The MetroStars have been involved in most of the gamesmanship, some of it influenced by the fact they also participated in the Oct. 15 US Open Cup final, a 1-0 loss to Chicago. It was the first tournament final the MetroStars had qualified for in eight years, and they might have overcommitted themselves. Central defender Eddie Pope entered that match with a rib strain and has been attempting to recover since. Pope was among eight MetroStars starters who were rested in last week's regular-season finale, a 5-2 Revolution victory.

"We play each other four times in a row and we thought this might end up being a rough series," Revolution coach Steve Nicol said. "But I don't see it that way. Both teams are hard but fair. That's how the players play and how the coaches want it.
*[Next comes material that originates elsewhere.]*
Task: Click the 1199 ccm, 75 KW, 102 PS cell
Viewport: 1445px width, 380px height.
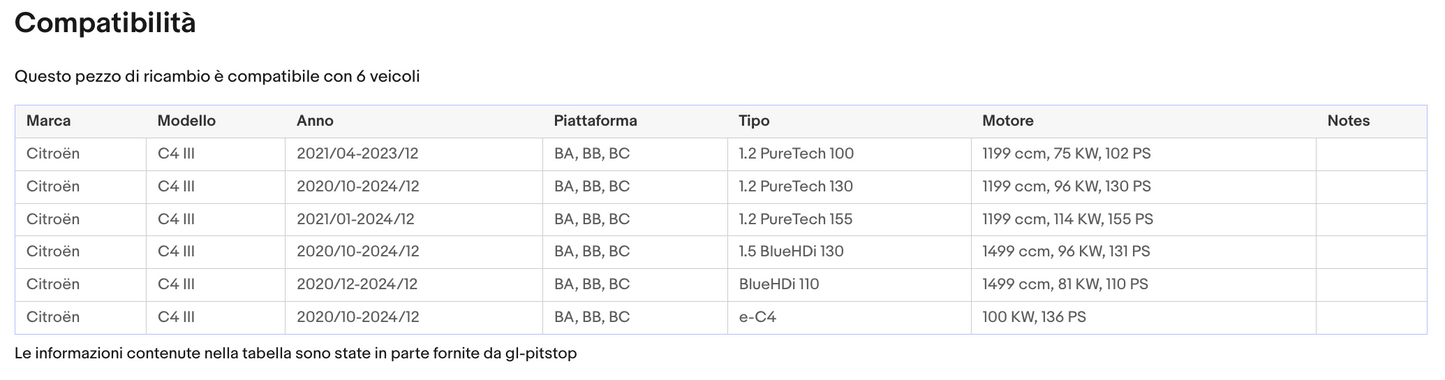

"You don't get any benefit from kicking people. You have to be disciplined. If not, you are letting your team down. I was always told that as a player, and I am only passing it on. It's a fact. If you [lose control], you think you are being punished, but at the end of the day you are punishing your team."

Nicol has been a calming influence on the Revolution's most spirited players, who are finding a balance between competitiveness and overexuberance.

"If someone gives you a slap, if that is what is put in front of you, you have to deal with it," Nicol said. "In those situations, you have to take it and that's that. It's not a slight on your masculinity if you don't punch back. I think it is discipline. As coaches, we are not disciplinarians, that's for sure. But you can't lose your cool and we try to hammer that in to the players every chance we get."

MetroStars coach Bob Bradley has been holding the cards closer to his chest than Nicol. The Revolution closed the regular season with a 6-0-1 run and a five-game winning streak. The MetroStars are 2-4-2 in all games since Sept. 20.

"We hope we have more momentum going into the playoffs but we know New York is not going to lay down," Kamler said. "They have a good team and Bob Bradley will have them fired up. It will be interesting to see how both teams react in the first 15 minutes. This is a new season."